(TO DO) Give the data again in full, with every character unchanged.

Saved data entries
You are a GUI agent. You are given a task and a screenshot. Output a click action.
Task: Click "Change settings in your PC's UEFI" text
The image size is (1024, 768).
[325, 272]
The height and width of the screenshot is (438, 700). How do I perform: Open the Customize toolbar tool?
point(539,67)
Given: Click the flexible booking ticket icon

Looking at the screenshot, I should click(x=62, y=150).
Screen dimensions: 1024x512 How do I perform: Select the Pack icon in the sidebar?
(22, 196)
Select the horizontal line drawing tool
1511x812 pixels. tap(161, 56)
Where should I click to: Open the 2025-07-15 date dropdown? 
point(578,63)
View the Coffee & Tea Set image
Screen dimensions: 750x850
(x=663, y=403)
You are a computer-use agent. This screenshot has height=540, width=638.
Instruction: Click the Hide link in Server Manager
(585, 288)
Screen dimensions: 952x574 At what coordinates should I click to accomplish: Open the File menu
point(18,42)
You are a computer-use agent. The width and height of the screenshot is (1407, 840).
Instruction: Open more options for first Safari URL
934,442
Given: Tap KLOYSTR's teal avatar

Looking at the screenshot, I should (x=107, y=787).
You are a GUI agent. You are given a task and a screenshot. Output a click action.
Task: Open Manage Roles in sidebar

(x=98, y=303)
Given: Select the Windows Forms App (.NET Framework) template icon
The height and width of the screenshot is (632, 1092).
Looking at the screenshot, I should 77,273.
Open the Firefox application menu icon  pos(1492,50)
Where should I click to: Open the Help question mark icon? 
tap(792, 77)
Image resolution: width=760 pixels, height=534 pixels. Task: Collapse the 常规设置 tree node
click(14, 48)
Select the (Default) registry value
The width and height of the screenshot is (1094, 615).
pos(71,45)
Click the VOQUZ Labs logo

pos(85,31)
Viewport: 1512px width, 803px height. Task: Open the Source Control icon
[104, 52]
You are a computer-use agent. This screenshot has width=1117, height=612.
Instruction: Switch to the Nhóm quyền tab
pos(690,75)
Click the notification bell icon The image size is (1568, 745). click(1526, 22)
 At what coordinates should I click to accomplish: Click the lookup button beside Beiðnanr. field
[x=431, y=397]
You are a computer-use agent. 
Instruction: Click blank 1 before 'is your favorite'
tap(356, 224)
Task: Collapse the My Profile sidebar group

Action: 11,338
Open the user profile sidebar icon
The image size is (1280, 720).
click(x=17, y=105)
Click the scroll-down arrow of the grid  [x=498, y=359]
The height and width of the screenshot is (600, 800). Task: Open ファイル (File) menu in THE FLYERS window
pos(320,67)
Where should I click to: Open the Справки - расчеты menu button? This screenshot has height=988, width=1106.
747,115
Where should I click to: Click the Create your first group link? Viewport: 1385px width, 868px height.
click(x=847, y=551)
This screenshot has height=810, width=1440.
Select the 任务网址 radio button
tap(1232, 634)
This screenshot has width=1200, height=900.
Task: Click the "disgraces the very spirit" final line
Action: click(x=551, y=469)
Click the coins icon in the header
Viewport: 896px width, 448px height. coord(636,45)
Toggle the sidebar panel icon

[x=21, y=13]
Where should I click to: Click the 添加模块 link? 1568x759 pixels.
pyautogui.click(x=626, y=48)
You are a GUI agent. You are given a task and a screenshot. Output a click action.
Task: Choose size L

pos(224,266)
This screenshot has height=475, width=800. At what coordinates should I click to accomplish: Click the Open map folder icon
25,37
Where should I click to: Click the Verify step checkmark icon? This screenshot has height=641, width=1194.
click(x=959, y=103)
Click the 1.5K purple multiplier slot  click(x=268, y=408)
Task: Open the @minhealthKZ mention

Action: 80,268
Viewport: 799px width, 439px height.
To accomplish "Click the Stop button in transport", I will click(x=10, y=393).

(RESULT BELOW)
You are a GUI agent. You are given a task and a screenshot. Output a click action.
Task: Click "Change settings in your PC's UEFI" text
The image size is (1024, 768).
[325, 272]
The height and width of the screenshot is (438, 700). How do I perform: Open the Customize toolbar tool?
point(539,67)
Given: Click the flexible booking ticket icon

Looking at the screenshot, I should click(x=62, y=150).
Screen dimensions: 1024x512 How do I perform: Select the Pack icon in the sidebar?
(22, 196)
Select the horizontal line drawing tool
1511x812 pixels. tap(161, 56)
Where should I click to: Open the 2025-07-15 date dropdown? 
point(578,63)
View the Coffee & Tea Set image
Screen dimensions: 750x850
(x=663, y=403)
You are a computer-use agent. This screenshot has height=540, width=638.
Instruction: Click the Hide link in Server Manager
(585, 288)
Screen dimensions: 952x574 At what coordinates should I click to accomplish: Open the File menu
point(18,42)
You are a computer-use agent. The width and height of the screenshot is (1407, 840).
Instruction: Open more options for first Safari URL
934,442
Given: Tap KLOYSTR's teal avatar

Looking at the screenshot, I should (x=107, y=787).
You are a GUI agent. You are given a task and a screenshot. Output a click action.
Task: Open Manage Roles in sidebar

(x=98, y=303)
Given: Select the Windows Forms App (.NET Framework) template icon
The height and width of the screenshot is (632, 1092).
Looking at the screenshot, I should 77,273.
Open the Firefox application menu icon  pos(1492,50)
Where should I click to: Open the Help question mark icon? 
tap(792, 77)
Image resolution: width=760 pixels, height=534 pixels. Task: Collapse the 常规设置 tree node
click(14, 48)
Select the (Default) registry value
The width and height of the screenshot is (1094, 615).
pos(71,45)
Click the VOQUZ Labs logo

pos(85,31)
Viewport: 1512px width, 803px height. Task: Open the Source Control icon
[104, 52]
You are a computer-use agent. This screenshot has width=1117, height=612.
Instruction: Switch to the Nhóm quyền tab
pos(690,75)
Click the notification bell icon The image size is (1568, 745). click(1526, 22)
 At what coordinates should I click to accomplish: Click the lookup button beside Beiðnanr. field
[x=431, y=397]
You are a computer-use agent. 
Instruction: Click blank 1 before 'is your favorite'
tap(356, 224)
Task: Collapse the My Profile sidebar group

Action: 11,338
Open the user profile sidebar icon
The image size is (1280, 720).
click(x=17, y=105)
Click the scroll-down arrow of the grid  [x=498, y=359]
The height and width of the screenshot is (600, 800). Task: Open ファイル (File) menu in THE FLYERS window
pos(320,67)
Where should I click to: Open the Справки - расчеты menu button? This screenshot has height=988, width=1106.
747,115
Where should I click to: Click the Create your first group link? Viewport: 1385px width, 868px height.
click(x=847, y=551)
This screenshot has height=810, width=1440.
Select the 任务网址 radio button
tap(1232, 634)
This screenshot has width=1200, height=900.
Task: Click the "disgraces the very spirit" final line
Action: click(x=551, y=469)
Click the coins icon in the header
Viewport: 896px width, 448px height. coord(636,45)
Toggle the sidebar panel icon

[x=21, y=13]
Where should I click to: Click the 添加模块 link? 1568x759 pixels.
pyautogui.click(x=626, y=48)
You are a GUI agent. You are given a task and a screenshot. Output a click action.
Task: Choose size L

pos(224,266)
This screenshot has height=475, width=800. At what coordinates should I click to accomplish: Click the Open map folder icon
25,37
Where should I click to: Click the Verify step checkmark icon? This screenshot has height=641, width=1194.
click(x=959, y=103)
Click the 1.5K purple multiplier slot  click(x=268, y=408)
Task: Open the @minhealthKZ mention

Action: 80,268
Viewport: 799px width, 439px height.
To accomplish "Click the Stop button in transport", I will click(x=10, y=393).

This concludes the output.